Dataset content below:
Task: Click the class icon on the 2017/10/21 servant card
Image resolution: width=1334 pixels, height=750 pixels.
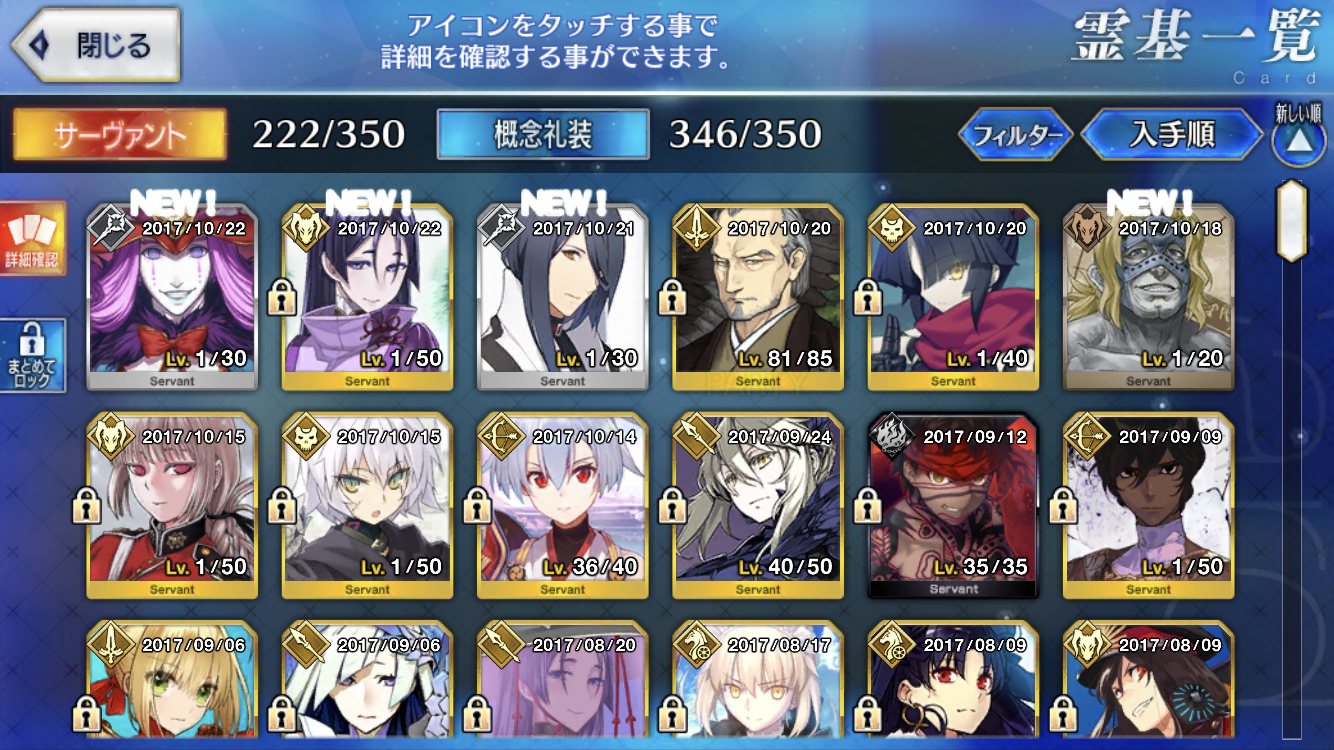Action: pyautogui.click(x=500, y=229)
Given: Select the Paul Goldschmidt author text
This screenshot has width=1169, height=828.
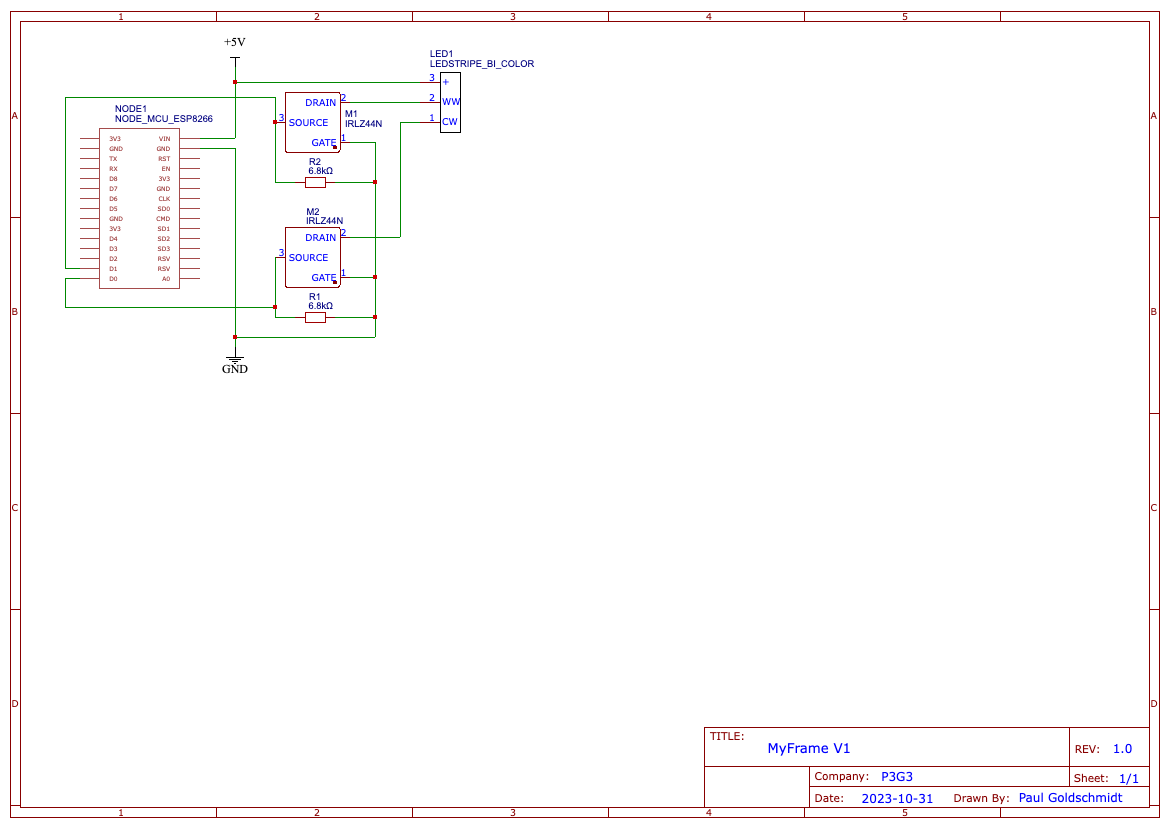Looking at the screenshot, I should tap(1069, 798).
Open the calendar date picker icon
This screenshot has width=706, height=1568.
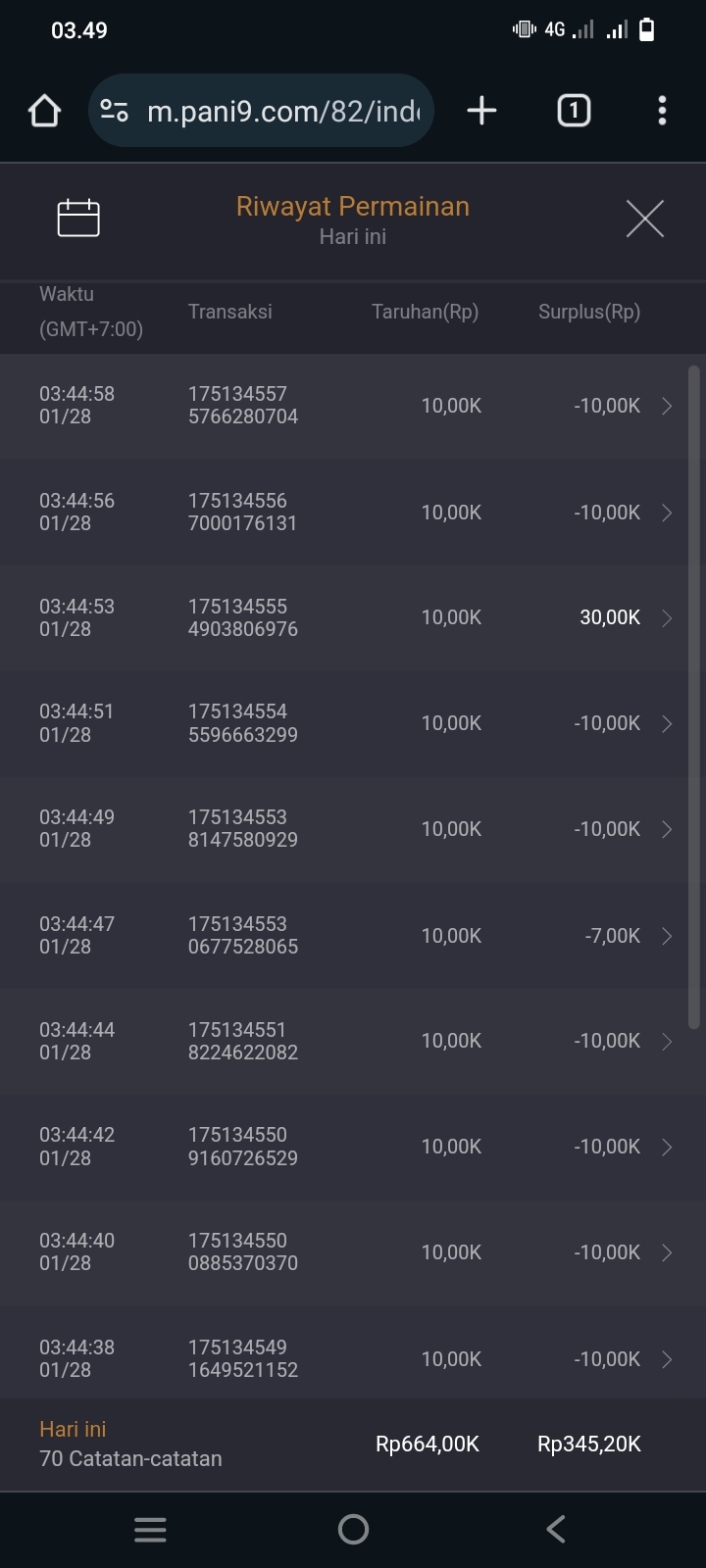tap(78, 218)
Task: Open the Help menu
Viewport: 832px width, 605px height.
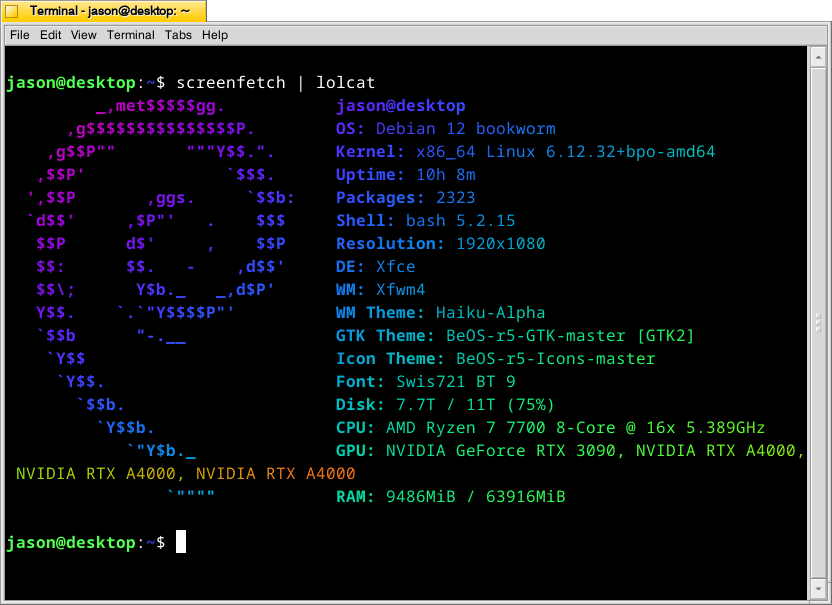Action: (x=214, y=35)
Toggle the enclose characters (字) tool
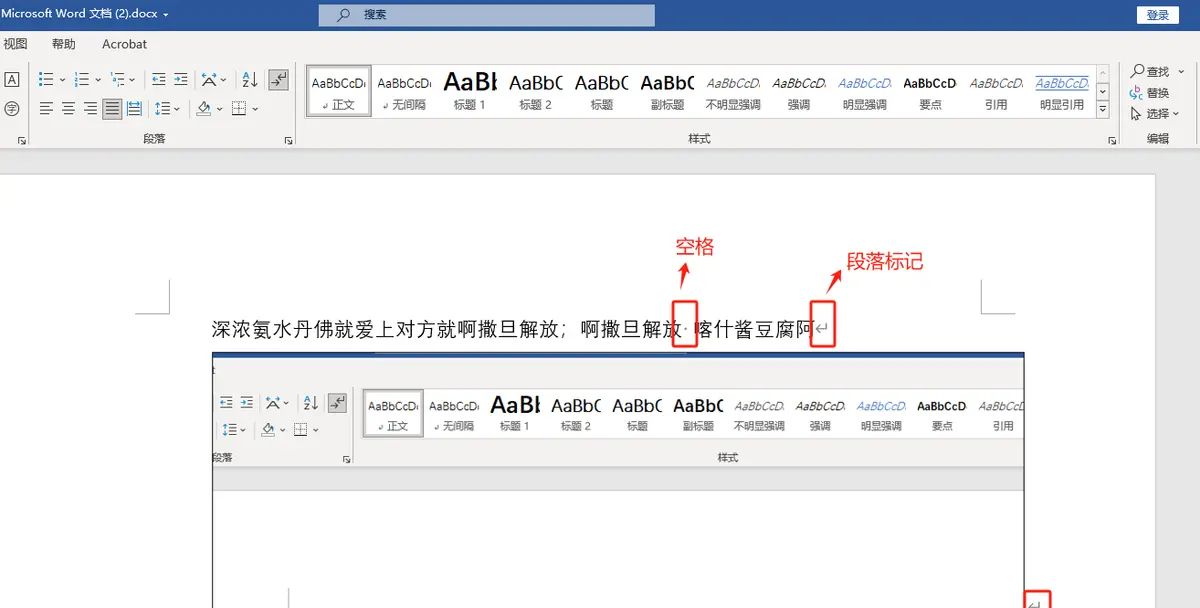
End of Dataset content.
Can the lines from the one with "Task: Open the Help menu" to the end of the records above be quoted exactly, both ends included, with every picture omitted?

● Expected output
Task: Open the Help menu
Viewport: 832px width, 605px height.
Action: (x=214, y=35)
Toggle the enclose characters (字) tool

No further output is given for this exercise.